Search Docs by Keyword

Table of Contents

Rocky 8 Transition Guide

Overview

As part of our June 5-8, 2023 MGHPCC Downtime, FASRC will be upgrading the cluster operating system from CentOS 7 to Rocky 8. Details as to why the transition is taking place are provided on the downtime page. This page is intended to go over the test environment for users prior to the downtime as well as a guide for different aspects of the upgrade.

  • Town hall presentation slides
  • Town Hall presentation video

 

OOD/VDI (Open OnDemand) changes: The Open OnDemand instances for Cannon (and later for FASSE) will involve a change to each user’s settings and the location of the folder containing those settings and other OOD-specific files. The new location in your home directory will be ~/.fasrcood  This also means that values you had filled out in the OOD start form will not be retained. Form values will revert to the defaults.

Any “development mode” AKA “sandbox” apps that you have installed to ~/fasrc/dev (approximately 78 users have done so) will no longer be visible through your OOD Dashboard, and will need to be moved to ~/.fasrcood/dev before they can be used on the new OOD. The old folder at ~/fasrc will no longer be used after June 8th and, assuming you have nothing in /dev to move,  can be removed from your home directory (this directory may have grown large, so it is not advised to keep it around unecessarily).

 

Software

Warning

The change in operating system means that most users software built on CentOS 7 will not work and will need to be rebuilt. Even if the code does work with out being rebuilt the change in underlying libraries may impact code execution and results.
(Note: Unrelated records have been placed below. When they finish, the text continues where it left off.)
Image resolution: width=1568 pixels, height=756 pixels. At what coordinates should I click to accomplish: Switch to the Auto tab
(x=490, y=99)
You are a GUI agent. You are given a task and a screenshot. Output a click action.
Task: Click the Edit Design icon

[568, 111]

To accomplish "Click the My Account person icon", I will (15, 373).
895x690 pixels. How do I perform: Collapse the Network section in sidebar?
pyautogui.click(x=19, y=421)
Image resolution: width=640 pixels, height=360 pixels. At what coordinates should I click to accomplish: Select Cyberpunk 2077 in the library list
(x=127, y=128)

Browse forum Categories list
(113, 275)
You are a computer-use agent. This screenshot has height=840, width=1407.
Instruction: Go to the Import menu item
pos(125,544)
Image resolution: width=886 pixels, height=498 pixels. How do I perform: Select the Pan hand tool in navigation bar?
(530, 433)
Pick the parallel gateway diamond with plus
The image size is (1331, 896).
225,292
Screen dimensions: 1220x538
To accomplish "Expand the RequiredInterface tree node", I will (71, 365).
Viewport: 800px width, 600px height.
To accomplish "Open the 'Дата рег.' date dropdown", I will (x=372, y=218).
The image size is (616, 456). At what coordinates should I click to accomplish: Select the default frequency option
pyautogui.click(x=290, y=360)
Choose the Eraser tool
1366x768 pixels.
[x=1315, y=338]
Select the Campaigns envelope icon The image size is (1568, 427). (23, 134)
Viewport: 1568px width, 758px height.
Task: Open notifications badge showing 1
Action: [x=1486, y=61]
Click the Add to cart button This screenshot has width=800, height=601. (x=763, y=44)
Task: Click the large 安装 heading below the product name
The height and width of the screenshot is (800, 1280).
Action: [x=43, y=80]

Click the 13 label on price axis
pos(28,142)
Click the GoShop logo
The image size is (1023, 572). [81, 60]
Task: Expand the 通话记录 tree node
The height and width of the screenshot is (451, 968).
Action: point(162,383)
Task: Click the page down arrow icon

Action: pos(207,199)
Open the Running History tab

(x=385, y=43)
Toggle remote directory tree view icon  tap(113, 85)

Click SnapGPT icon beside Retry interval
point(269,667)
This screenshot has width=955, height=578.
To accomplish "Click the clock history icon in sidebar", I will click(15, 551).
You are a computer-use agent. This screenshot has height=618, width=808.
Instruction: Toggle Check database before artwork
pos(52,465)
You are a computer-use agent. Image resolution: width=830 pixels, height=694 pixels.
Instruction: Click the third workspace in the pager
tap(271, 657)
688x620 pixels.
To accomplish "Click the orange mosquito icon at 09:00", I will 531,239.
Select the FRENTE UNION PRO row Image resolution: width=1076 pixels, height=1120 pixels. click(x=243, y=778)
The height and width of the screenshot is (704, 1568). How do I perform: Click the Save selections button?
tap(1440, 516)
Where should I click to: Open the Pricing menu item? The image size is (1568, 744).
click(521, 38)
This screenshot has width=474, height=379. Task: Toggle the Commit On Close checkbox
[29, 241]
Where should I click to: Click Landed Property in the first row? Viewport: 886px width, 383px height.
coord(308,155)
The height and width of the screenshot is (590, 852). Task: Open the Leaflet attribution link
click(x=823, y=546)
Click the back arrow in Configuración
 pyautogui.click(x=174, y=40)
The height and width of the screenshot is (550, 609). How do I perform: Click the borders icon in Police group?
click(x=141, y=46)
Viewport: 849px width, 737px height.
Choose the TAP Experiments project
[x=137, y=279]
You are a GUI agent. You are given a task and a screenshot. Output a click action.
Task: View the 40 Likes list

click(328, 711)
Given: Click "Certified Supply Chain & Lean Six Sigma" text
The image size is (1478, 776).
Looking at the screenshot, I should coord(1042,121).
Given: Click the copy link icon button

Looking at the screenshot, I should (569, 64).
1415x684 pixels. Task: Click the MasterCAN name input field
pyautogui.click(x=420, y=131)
Users should test and verify that their codes are producing the expected results on the new operating system. This is a significant change with a host of bug fixes, performance upgrades, and numerical methods changes. These can change results, so users need to be sure to test and validate their codes.

Overview

Below you will find discussion and links to various software documentation.  In general if you are using a package manager you should work with in that manager. If you use Spack you should stick to installing packages via Spack, even if you are using python, Julia, or R. If you are using R, then stick to R and do not use Spack. If you are using conda or pip then do not use Spack.  If you are using Julia, do not use Spack. Mixing package managers can cause problems and weird dependencies and should be avoided unless absolutely necessary. Modules can mix with everything, so there should be no concern with using those.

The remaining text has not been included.